Before: WILDER, P.J., and OWENS and M.J. KELLY, JJ.

PER CURIAM.

In this post-judgment divorce proceeding, plaintiff, Robert Jene Cummings, appeals as of right from the trial court’s October 2, 2013 order, which denied plaintiff’s motion to vacate the November 12, 2012 binding mediation award and incorporated the award into the parties’ May 25, 2000 judgment of divorce. We affirm.

Initially, we note that the final order in this case refers to the award as both a binding mediation award and an arbitration award. The parties and the trial court also interchangeably refer to the process used in this case as arbitration and binding mediation. However, the award states that it is a binding mediation award and the agreement signed by the parties states that it is a binding mediation agreement. Further, binding mediation is equivalent to arbitration, given the binding nature of both processes, and thus, subject to the same judicial review. Frain v Frain, 213 Mich App 509, 511-513; 540 NW2d 741 (1995); see also Miller v Miller, 474 Mich 27, 33 n 4; 707 NW2d 341 (2005). Therefore, we refer to the process used in this case as binding mediation.

Plaintiff married defendant, Jeanette Rae Cummings, in 1974, and filed for divorce in February 1998. The parties agreed to binding mediation in 1999 regarding “all issues,” and that binding mediation award was incorporated into the May 25, 2000 judgment of divorce, which disposed of all issues in the case. Approximately nine years later, in April 2009, defendant filed a motion to enforce the judgment of divorce, asking the trial court to order that plaintiff return the various personal property items listed in addendum B of the judgment of divorce that were awarded to defendant. In July 2009, she filed a supplement to her motion, seeking emergency spousal support. In October 2009, the parties stipulated to binding mediation once again. The

-1- mediator issued a binding mediation award on November 12, 2012, which was eventually incorporated into the parties’ judgment of divorce.

On appeal, plaintiff argues that the award should be vacated because he did not receive due process, the mediator acted contrary to law and agreement, and the mediator was not impartial. MCL 600.5081(2) provides four circumstances under which a reviewing court may vacate a domestic relations arbitration award:

(a) The award was procured by corruption, fraud, or other undue means.

(b) There was evident partiality by an arbitrator appointed as a neutral, corruption of an arbitrator, or misconduct prejudicing a party’s rights.
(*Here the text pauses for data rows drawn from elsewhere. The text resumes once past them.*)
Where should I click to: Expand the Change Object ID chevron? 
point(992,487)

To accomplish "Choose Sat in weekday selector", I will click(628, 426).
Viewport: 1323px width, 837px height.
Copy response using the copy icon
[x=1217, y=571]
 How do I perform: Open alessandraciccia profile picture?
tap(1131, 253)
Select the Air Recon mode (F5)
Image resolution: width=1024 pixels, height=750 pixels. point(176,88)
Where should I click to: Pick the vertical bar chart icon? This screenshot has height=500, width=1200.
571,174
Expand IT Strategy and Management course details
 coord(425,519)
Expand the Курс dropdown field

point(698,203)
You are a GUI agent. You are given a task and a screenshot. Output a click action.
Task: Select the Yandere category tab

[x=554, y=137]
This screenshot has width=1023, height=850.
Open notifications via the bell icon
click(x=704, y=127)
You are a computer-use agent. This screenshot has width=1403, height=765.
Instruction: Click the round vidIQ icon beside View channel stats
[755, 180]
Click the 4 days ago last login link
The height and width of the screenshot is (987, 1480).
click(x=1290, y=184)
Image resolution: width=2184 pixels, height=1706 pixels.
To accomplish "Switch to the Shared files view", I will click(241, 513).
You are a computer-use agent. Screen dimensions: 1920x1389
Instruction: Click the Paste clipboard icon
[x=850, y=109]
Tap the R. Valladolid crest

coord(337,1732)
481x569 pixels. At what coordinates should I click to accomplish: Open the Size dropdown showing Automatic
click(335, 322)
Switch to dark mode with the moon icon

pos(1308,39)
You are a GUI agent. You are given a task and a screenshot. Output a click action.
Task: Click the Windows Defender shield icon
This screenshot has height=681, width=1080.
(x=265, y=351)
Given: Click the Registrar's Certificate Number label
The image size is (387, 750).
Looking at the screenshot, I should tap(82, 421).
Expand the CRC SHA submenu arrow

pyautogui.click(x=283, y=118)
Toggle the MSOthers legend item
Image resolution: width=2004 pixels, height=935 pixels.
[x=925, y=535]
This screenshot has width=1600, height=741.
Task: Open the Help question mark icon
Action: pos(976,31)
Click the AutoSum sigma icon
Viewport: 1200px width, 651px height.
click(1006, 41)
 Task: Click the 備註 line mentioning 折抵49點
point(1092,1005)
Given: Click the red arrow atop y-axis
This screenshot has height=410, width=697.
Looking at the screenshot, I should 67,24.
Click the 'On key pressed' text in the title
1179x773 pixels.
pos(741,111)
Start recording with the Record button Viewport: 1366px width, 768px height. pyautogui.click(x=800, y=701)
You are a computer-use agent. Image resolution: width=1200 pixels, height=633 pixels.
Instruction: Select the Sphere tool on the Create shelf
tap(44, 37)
(c) The arbitrator exceeded his or her powers.

(d) The arbitrator refused to postpone the hearing on a showing of sufficient cause, refused to hear evidence material to the controversy, or otherwise conducted the hearing to prejudice substantially a party’s rights.

First, plaintiff argues that the award should be vacated because he was not afforded due process where the proceedings were untimely and the mediator was not impartial. Plaintiff cites Dobrzenski v Dobrzenski, 208 Mich App 514; 528 NW2d 827 (1995), to argue that the proceedings cannot be piecemealed with continuous delays and irregularities. As stated in Dobrzenski,

Due process applies to any adjudication of important rights. It is a flexible concept calling for such procedural protections as the particular situation demands. Due process requires fundamental fairness, which involves consideration of the private interest at stake, the risk of an erroneous deprivation of such interest through the procedures used, the probable value of additional or substitute procedures, and the state or government interest, including the function involved and the fiscal or administrative burdens imposed by substitute procedures. [Id. at 515 (internal quotations and citations omitted).]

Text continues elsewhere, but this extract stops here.